--- What this task involves ---
Below are the entries to work from; restate word for word the portion that opens with the line containing "For every named" and closes with the line containing "[Abrir menú] (15, 12)", keeping both.

--- Data under study ---
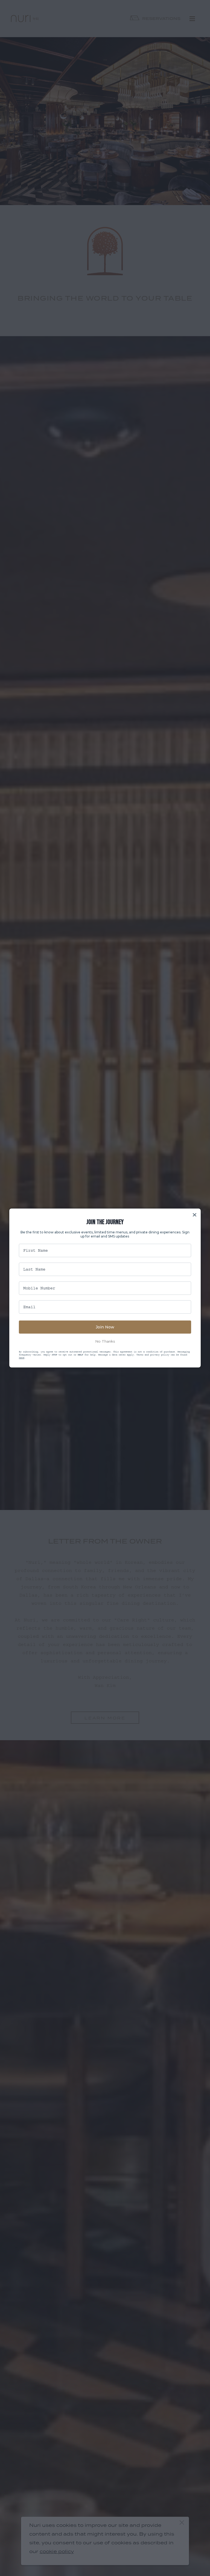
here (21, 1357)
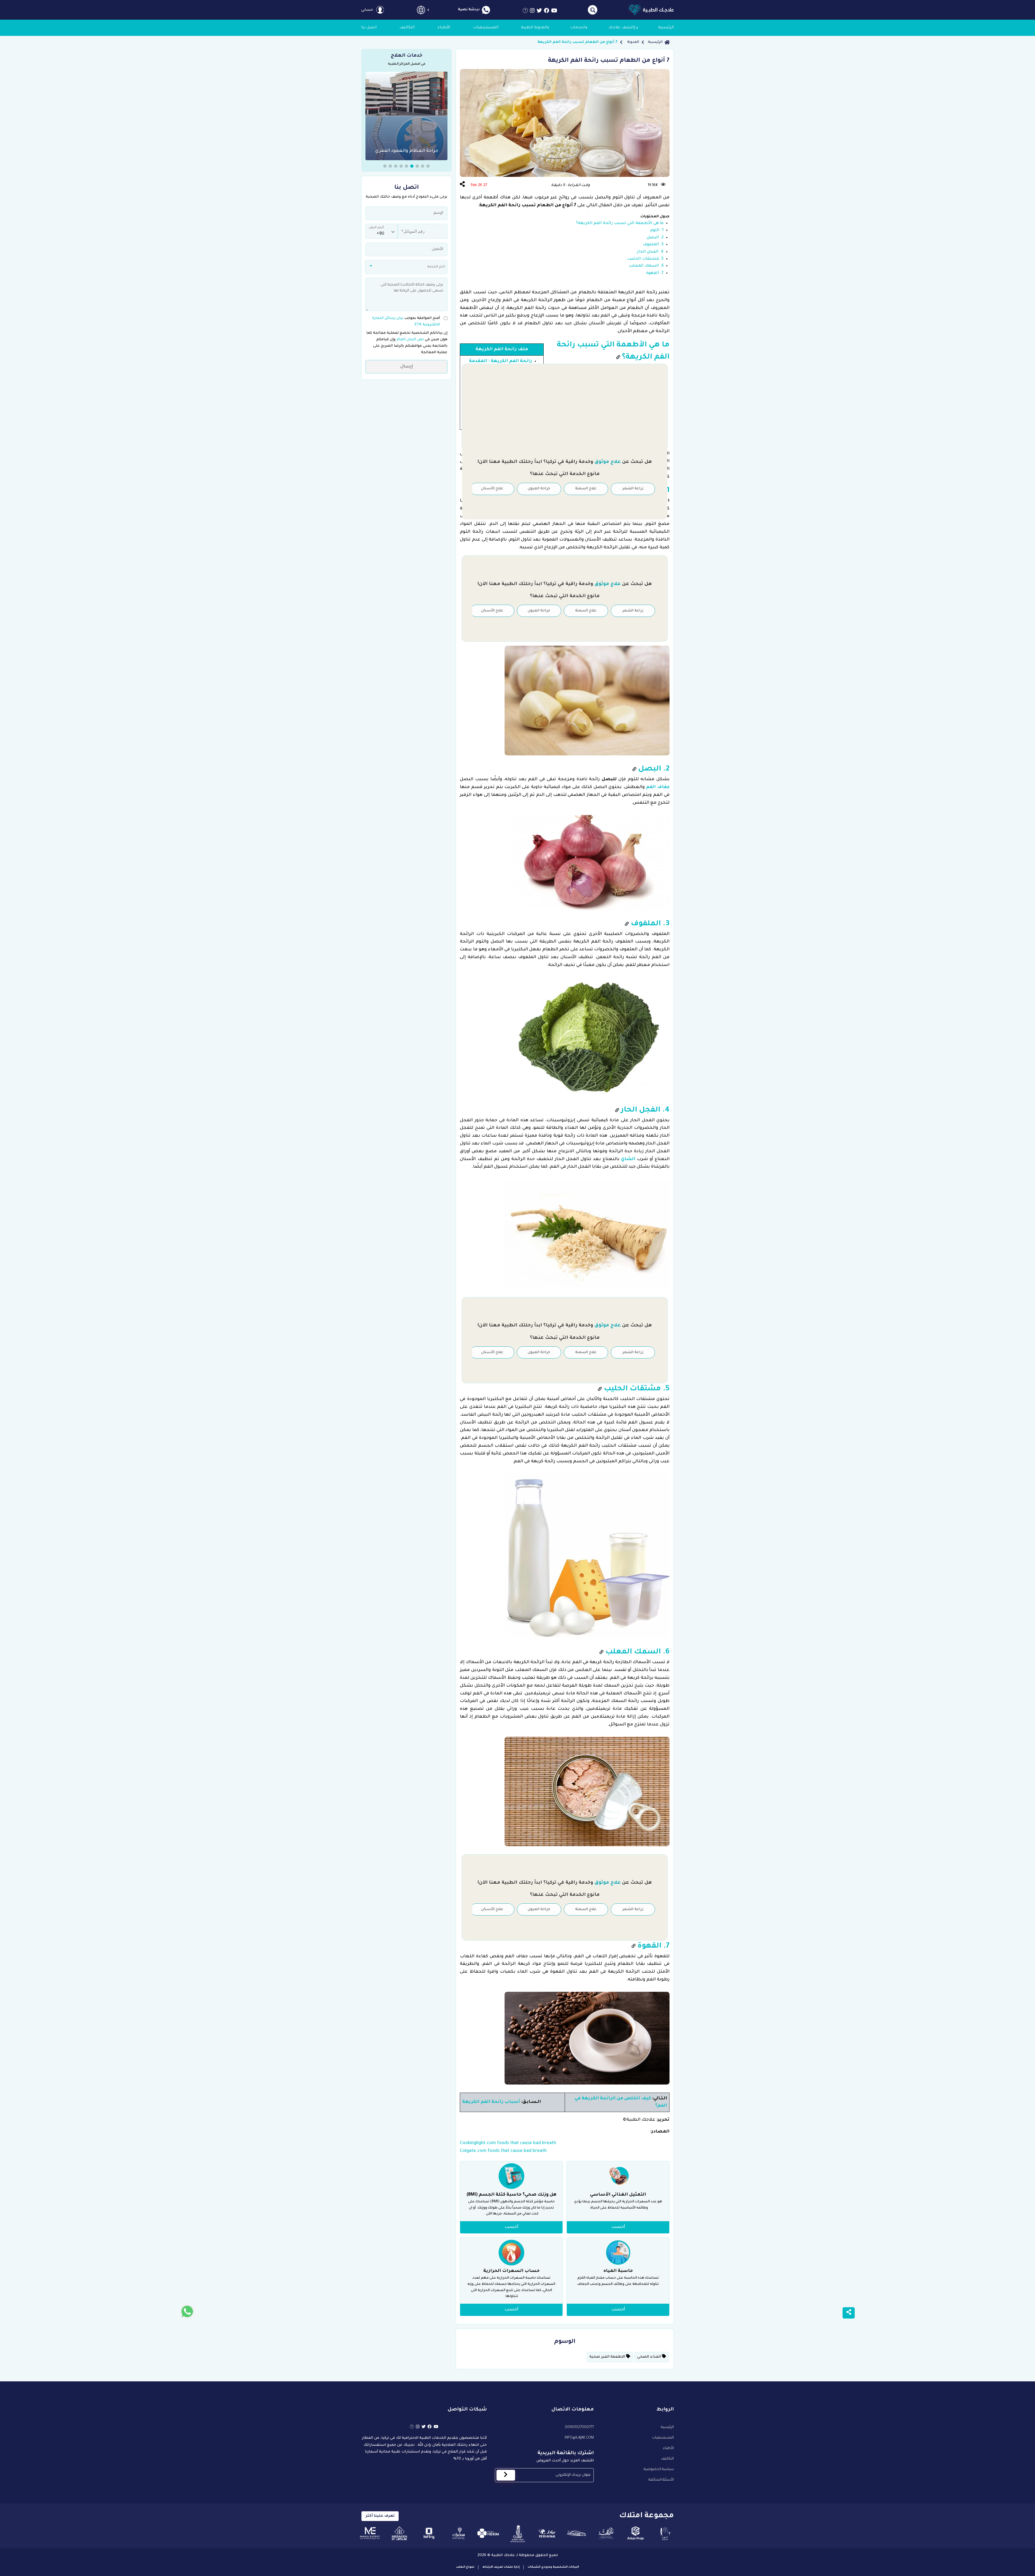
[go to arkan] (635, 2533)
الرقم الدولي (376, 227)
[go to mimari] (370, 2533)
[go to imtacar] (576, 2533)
* * *
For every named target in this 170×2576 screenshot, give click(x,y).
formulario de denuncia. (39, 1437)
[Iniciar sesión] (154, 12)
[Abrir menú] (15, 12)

--- Finished task ---
For every named target in this 170×2576 screenshot, give click(x,y).
formulario de denuncia. (39, 1437)
[Iniciar sesión] (154, 12)
[Abrir menú] (15, 12)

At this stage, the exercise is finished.